Oreste Pinto (9 October 1889 in Amsterdam, the Netherlands – 18 September 1961 in London, England) was a Dutch counterintelligence officer and Lieutenant-Colonel. His activities during the Second World War, in which he worked with MI5 interrogating refugees to England, resulted in the capture of eight spies.

Career

During the Second World War, Pinto was an MI5 interrogator. He interviewed over 30,000 immigrants to the UK at the euphemistically named "London Reception Centre" in the Royal Victoria Patriotic Building in Wandsworth.

In 1952, Pinto published two books, Spy-catcher and Friend or Foe?  These formed the basis of the 1959-1961 BBC television series Spycatcher, and  also an earlier BBC Radio series, in both of which he was portrayed by Bernard Archard. A further book, Spycatcher 2, based on the series, was published in 1960. The 1962 Dutch programme De Fuik, in which Pinto was portrayed by Frits Butzelaar, was also derived from them.

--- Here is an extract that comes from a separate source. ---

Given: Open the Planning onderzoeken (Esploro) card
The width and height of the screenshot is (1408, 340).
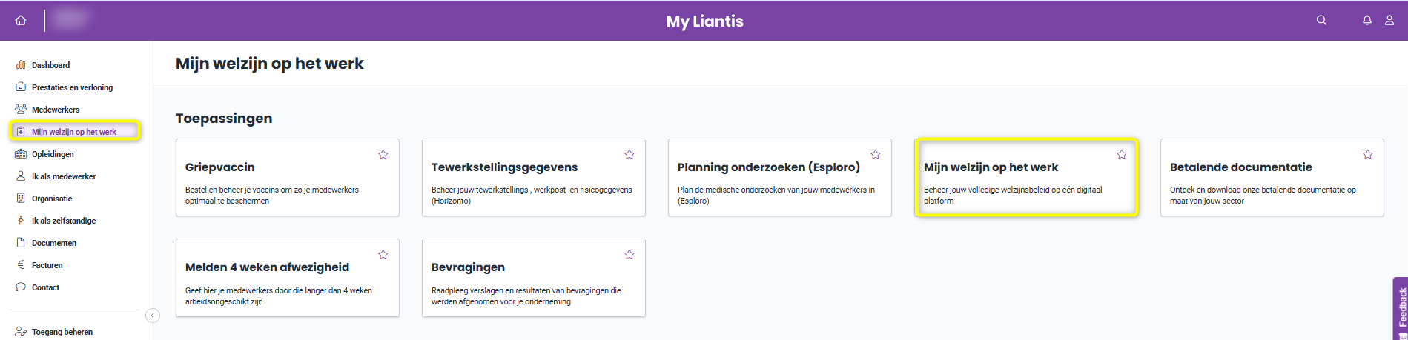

Dwight Eisenhower once described Pinto as "the greatest living authority on security". The Daily Telegraph referred to him as a "human bloodhound".  Conversely, Guy Liddell stated in 1942 that he had been told that Pinto had "a thoroughly bad record".

Pinto's career in intelligence began in 1913, when he was recruited by the Deuxième Bureau.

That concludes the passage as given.